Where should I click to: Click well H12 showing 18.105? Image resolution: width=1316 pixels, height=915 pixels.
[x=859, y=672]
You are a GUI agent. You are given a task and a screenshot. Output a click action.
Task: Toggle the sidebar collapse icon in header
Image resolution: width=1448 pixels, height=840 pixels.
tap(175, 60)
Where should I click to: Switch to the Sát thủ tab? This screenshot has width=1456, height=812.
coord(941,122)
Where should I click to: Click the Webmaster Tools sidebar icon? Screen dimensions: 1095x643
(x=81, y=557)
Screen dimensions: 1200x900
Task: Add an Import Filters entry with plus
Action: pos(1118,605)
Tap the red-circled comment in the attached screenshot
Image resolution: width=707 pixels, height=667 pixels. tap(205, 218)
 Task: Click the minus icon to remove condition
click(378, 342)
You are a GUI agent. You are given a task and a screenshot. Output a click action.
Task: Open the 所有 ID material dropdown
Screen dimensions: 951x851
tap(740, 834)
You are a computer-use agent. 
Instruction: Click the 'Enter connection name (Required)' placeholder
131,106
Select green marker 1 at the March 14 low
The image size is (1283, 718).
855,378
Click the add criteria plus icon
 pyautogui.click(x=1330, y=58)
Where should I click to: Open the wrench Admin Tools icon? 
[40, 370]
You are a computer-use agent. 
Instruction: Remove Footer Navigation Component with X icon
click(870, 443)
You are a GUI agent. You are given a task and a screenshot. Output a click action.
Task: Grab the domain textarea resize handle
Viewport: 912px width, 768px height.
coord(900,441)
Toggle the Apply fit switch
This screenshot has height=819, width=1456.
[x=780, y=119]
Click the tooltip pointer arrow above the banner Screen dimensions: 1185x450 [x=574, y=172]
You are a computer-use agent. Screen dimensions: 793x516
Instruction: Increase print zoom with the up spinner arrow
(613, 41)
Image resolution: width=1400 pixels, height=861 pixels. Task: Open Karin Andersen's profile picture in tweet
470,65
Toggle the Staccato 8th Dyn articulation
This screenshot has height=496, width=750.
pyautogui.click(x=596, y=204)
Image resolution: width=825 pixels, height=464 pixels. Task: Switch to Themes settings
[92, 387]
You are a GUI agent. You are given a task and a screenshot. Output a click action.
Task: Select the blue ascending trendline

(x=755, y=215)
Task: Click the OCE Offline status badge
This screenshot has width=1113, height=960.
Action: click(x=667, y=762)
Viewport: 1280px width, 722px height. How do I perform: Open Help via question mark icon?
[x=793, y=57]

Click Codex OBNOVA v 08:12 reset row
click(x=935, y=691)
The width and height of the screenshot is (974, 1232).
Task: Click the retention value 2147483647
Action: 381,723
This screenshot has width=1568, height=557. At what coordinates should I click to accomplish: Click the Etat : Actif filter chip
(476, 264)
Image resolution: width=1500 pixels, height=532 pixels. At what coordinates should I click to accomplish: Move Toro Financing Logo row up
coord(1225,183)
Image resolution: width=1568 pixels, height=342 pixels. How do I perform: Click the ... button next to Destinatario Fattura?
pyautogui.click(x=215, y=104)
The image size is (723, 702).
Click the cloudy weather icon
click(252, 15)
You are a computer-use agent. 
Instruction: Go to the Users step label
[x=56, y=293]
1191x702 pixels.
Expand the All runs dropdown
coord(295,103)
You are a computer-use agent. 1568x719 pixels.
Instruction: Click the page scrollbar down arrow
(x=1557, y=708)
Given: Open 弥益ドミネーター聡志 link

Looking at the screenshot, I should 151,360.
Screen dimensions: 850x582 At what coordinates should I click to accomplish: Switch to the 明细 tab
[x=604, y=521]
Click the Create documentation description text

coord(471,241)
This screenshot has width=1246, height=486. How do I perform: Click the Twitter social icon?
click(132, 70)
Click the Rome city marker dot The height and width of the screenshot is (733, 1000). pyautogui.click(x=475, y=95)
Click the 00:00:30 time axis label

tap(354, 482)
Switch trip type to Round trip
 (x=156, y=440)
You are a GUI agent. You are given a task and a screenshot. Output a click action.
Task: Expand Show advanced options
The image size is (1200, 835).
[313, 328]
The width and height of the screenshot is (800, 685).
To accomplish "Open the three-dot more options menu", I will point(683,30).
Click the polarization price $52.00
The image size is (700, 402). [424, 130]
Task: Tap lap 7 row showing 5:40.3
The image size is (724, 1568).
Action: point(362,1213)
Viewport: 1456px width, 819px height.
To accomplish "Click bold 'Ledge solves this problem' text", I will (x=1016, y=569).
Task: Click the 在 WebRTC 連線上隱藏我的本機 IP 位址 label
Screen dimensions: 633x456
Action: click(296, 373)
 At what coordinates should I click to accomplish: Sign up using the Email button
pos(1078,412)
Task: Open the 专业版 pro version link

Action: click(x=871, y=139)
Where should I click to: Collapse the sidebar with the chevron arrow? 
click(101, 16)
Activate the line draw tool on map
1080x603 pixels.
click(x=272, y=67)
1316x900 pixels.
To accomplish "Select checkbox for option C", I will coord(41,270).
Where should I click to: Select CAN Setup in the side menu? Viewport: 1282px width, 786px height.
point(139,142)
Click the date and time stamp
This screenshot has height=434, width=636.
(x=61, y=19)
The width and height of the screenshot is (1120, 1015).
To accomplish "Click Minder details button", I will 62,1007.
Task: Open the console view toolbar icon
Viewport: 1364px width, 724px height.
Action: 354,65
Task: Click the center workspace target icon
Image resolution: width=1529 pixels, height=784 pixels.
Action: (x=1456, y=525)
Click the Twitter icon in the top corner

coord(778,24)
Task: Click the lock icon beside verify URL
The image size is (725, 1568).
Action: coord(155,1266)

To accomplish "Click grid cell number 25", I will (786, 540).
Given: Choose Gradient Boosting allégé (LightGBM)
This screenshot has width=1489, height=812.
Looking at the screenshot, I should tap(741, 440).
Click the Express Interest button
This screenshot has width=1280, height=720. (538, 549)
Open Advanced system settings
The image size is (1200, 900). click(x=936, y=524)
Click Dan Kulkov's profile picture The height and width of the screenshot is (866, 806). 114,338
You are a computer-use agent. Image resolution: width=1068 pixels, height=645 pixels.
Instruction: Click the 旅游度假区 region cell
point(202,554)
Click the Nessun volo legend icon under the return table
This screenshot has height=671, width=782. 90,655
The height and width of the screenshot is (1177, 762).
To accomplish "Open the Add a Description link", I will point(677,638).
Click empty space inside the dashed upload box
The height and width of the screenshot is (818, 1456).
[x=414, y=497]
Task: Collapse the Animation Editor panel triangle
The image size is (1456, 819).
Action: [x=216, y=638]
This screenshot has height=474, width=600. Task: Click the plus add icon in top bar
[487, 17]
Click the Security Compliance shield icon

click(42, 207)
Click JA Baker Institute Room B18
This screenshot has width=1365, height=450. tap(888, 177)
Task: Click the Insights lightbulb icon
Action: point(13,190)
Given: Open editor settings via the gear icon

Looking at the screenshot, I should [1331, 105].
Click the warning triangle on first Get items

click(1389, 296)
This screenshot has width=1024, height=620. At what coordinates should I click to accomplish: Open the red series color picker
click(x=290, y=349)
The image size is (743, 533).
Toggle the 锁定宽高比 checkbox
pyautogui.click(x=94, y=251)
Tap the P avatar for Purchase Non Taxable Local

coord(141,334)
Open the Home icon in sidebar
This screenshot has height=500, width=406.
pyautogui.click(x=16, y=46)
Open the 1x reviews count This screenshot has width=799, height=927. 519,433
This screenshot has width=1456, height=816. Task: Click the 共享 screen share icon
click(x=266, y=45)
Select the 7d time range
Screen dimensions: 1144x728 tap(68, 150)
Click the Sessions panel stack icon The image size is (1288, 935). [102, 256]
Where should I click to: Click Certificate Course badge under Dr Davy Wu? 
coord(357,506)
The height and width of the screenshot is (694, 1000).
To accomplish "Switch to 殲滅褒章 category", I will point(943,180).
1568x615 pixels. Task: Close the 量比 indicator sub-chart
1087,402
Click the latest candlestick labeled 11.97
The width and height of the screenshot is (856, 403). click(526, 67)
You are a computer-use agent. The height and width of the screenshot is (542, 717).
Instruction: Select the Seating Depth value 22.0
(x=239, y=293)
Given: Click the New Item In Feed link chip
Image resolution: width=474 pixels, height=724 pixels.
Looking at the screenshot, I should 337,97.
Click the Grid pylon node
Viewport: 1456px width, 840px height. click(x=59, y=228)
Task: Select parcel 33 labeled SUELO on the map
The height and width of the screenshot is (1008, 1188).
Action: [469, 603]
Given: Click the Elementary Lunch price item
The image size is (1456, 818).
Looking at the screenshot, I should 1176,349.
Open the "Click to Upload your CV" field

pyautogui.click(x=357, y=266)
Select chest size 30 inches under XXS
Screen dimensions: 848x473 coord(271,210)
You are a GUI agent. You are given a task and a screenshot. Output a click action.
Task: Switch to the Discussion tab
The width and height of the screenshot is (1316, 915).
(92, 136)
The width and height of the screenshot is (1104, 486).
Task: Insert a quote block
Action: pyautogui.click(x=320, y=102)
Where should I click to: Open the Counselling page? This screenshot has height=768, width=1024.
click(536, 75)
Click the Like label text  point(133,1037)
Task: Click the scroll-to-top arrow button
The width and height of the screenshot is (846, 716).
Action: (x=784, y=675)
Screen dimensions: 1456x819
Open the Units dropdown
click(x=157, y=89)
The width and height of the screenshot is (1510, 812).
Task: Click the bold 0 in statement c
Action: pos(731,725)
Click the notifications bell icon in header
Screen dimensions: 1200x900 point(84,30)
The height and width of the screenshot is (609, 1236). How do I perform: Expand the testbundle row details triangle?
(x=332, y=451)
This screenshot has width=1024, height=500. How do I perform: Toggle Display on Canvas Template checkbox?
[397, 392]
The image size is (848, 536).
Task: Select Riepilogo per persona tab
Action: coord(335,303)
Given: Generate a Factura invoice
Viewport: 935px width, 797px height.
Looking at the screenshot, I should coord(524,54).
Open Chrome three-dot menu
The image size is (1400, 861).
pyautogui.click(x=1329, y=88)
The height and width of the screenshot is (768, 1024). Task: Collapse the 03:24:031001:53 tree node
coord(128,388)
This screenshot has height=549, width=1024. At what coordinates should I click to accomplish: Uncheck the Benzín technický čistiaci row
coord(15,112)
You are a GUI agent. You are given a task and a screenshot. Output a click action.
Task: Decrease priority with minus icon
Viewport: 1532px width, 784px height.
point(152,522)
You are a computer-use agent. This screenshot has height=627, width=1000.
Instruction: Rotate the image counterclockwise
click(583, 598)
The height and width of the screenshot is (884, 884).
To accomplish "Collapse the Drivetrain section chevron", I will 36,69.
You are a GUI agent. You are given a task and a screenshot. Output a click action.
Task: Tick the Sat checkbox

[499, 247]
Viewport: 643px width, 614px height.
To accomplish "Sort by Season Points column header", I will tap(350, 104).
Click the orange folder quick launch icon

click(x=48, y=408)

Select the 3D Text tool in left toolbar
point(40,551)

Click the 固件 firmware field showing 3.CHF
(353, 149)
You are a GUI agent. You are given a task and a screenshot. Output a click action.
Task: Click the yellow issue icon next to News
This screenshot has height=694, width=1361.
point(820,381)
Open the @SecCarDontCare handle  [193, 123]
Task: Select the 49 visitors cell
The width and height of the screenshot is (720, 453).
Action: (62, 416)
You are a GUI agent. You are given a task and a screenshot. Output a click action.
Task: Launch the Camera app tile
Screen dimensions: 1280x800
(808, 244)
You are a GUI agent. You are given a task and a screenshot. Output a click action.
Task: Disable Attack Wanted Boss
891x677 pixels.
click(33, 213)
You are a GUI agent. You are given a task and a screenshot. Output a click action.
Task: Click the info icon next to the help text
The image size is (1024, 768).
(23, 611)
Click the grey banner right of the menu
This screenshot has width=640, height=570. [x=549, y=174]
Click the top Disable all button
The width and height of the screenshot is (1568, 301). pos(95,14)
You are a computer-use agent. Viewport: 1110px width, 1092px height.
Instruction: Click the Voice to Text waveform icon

**DIRECTIVE:**
Copy the rows above into a numbered list with blank lines omitted, starting at the line that contains "This screenshot has height=474, width=600." and ending after the line that contains "Click the Sessions".

**ANSWER IN FULL:**
1. This screenshot has height=474, width=600. Task: Click the plus add icon in top bar
2. [487, 17]
3. Click the Security Compliance shield icon
4. click(42, 207)
5. Click JA Baker Institute Room B18
6. This screenshot has width=1365, height=450. tap(888, 177)
7. Task: Click the Insights lightbulb icon
8. Action: point(13,190)
9. Given: Open editor settings via the gear icon
10. Looking at the screenshot, I should [1331, 105].
11. Click the warning triangle on first Get items
12. click(1389, 296)
13. This screenshot has width=1024, height=620. At what coordinates should I click to accomplish: Open the red series color picker
14. click(x=290, y=349)
15. The image size is (743, 533).
16. Toggle the 锁定宽高比 checkbox
17. pyautogui.click(x=94, y=251)
18. Tap the P avatar for Purchase Non Taxable Local
19. coord(141,334)
20. Open the Home icon in sidebar
21. This screenshot has height=500, width=406.
22. pyautogui.click(x=16, y=46)
23. Open the 1x reviews count This screenshot has width=799, height=927. 519,433
24. This screenshot has width=1456, height=816. Task: Click the 共享 screen share icon
25. click(x=266, y=45)
26. Select the 7d time range
27. Screen dimensions: 1144x728 tap(68, 150)
28. Click the Sessions panel stack icon The image size is (1288, 935). [102, 256]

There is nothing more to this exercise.